Interface element records:
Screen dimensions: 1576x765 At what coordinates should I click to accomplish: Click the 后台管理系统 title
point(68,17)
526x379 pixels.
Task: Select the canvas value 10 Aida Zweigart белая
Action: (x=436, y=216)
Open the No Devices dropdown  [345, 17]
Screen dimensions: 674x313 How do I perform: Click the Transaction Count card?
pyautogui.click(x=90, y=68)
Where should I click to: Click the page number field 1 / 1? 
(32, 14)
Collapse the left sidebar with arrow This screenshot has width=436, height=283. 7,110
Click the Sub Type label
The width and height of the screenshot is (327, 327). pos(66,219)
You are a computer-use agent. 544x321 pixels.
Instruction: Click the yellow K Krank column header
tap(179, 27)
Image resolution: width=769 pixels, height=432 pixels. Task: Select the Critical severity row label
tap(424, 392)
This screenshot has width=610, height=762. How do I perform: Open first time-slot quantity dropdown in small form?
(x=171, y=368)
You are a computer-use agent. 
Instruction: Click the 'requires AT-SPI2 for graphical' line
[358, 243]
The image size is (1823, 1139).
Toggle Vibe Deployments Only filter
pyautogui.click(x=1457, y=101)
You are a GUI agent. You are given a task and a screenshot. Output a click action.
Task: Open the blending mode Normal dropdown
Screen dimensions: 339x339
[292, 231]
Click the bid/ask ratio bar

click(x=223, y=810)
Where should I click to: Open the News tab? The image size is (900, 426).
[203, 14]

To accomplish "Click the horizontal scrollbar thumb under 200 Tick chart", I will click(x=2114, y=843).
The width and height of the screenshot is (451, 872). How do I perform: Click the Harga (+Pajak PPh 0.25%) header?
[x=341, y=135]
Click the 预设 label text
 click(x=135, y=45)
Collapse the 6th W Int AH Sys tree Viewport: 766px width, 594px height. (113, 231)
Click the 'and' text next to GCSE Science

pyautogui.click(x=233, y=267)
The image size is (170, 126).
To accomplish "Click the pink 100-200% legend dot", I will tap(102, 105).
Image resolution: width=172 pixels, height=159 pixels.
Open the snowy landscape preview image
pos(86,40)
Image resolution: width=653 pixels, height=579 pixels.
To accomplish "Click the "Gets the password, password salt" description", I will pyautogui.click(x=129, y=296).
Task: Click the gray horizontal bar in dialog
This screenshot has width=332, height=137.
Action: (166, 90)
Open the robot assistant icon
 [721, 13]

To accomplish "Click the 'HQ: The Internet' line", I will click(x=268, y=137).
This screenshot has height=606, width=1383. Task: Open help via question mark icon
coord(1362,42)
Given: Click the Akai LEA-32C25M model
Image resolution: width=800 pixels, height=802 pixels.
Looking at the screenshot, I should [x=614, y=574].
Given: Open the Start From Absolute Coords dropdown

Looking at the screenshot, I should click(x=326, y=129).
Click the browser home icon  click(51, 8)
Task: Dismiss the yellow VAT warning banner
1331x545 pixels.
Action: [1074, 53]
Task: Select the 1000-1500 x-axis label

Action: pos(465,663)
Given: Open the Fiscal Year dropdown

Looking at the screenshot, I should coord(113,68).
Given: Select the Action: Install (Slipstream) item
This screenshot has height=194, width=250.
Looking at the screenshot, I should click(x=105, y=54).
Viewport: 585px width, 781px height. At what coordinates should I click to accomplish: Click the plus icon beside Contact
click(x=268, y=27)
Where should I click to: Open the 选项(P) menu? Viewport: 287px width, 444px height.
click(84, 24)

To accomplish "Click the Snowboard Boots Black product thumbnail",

WORK TO BE COMPLETED
Identify every line in the material above that contains the string "dropdown" and copy each of those lines. The match is case-sensitive.

EXERCISE SOLUTION
Open the No Devices dropdown  [345, 17]
This screenshot has width=610, height=762. How do I perform: Open first time-slot quantity dropdown in small form?
Task: Open the blending mode Normal dropdown
Given: Open the Start From Absolute Coords dropdown
Given: Open the Fiscal Year dropdown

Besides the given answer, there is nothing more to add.